Andrew Sullivan - Politics

Politics

Sullivan describes himself as a conservative and is the author of The Conservative Soul. He has supported a number of traditional conservative positions. He favors a flat tax, limited government, and opposes welfare state programs and interventionism. However, on a number of controversial public issues, including same-sex marriage, social security, the U.S. government's use of torture, and capital punishment, he takes a position typically shared by those on the left of the U.S. political spectrum. In July 2012 Sullivan said that "...the catastrophe of the Bush-Cheney years... all but exploded the logic of neoconservatism and its domestic partner-in-crime, supply side economics." His position on abortion is mixed; he says that he personally finds it immoral and favors overturning Roe v. Wade, but can accept legal abortions in the first trimester.

Sullivan supported George W. Bush in the 2000 election. In 2004, Sullivan reluctantly decided to support John Kerry's presidential campaign, due to his dissatisfaction with the handling of the postwar situation in Iraq by the Bush administration, their views on gay rights, and their fiscal policy. In 2006, he supported the Democratic Party. Sullivan, among a number of other conservative writers, endorsed Senator Barack Obama for the Democratic Nomination in the 2008 U.S. Presidential Election, and Rep. Ron Paul for the Republican nomination. Sullivan endorsed Obama for President on the eve of the election. Sullivan has declared support for Arnold Schwarzenegger and other like-minded Republicans, and written sympathetically about Republican congressman Ron Paul, whom he endorsed for the 2008 and 2012 Republican presidential nomination.

In January 2009, Tunku Varadarajan, Elisabeth Eaves and Hana R. Alberts, writing in Forbes magazine, ranked Sullivan #19 on a list of "The 25 Most Influential Liberals In The U.S. Media", writing that "he clings unconvincingly to the 'conservative' label even after his fervent endorsement of Obama. His advocacy for gay marriage rights and his tendency to view virtually everything through a 'gay' prism puts him at odds with many on the right."

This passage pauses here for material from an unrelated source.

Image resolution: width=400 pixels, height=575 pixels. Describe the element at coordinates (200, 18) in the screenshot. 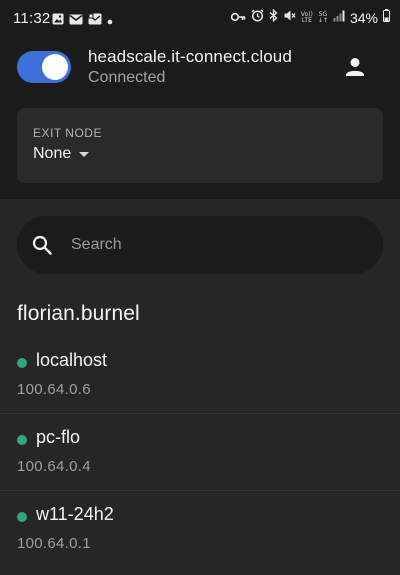

I see `status-bar: 11:32 Vo)) LTE 5G ↓↑ 34%` at that location.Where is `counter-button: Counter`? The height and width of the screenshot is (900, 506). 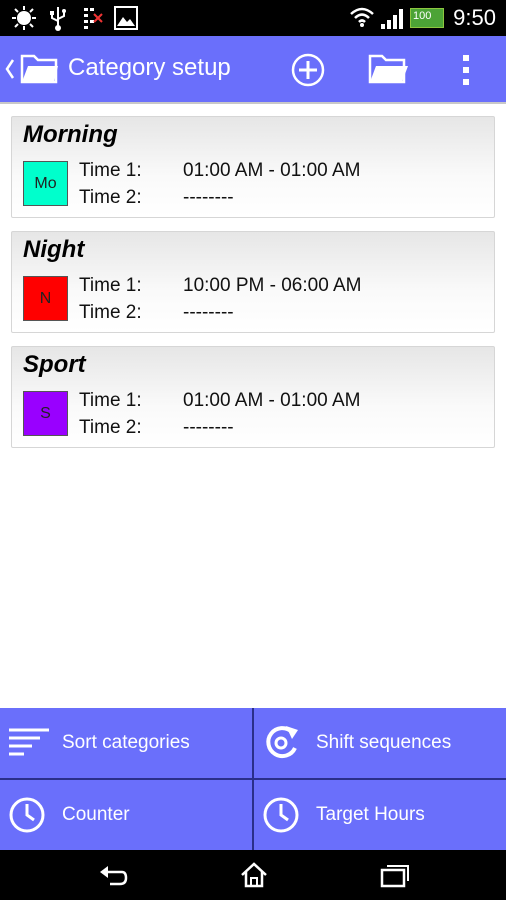 counter-button: Counter is located at coordinates (126, 816).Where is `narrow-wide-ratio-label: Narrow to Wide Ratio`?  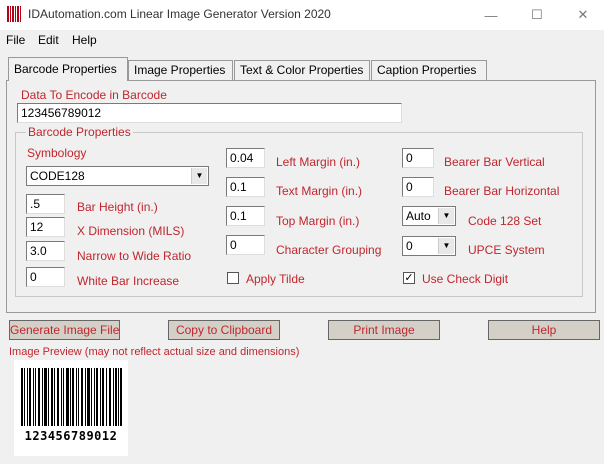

Sullivan rejected the "liberal" label, on the grounds that he supports a flat tax, rejects progressive taxation as unjust and counter-productive, is skeptical of universal healthcare "on European lines" and supports a free market in healthcare and pharmaceuticals, strongly, supports "fighting a war against Jihadist terror", and therefore does not meet Forbes magazine's own criteria for a "liberal", which include support for progressive taxation and universal healthcare and "a certain queasiness about the war on terror." He argued that Forbes writers, including Tunku Varadarajan, whom he called "smart and decent", consider him a liberal because he is "openly and proudly gay" and because "conservatism has become a religious movement" while he does "not believe that any specific form of religion has a veto in determining who is or is not a political conservative in a secular society."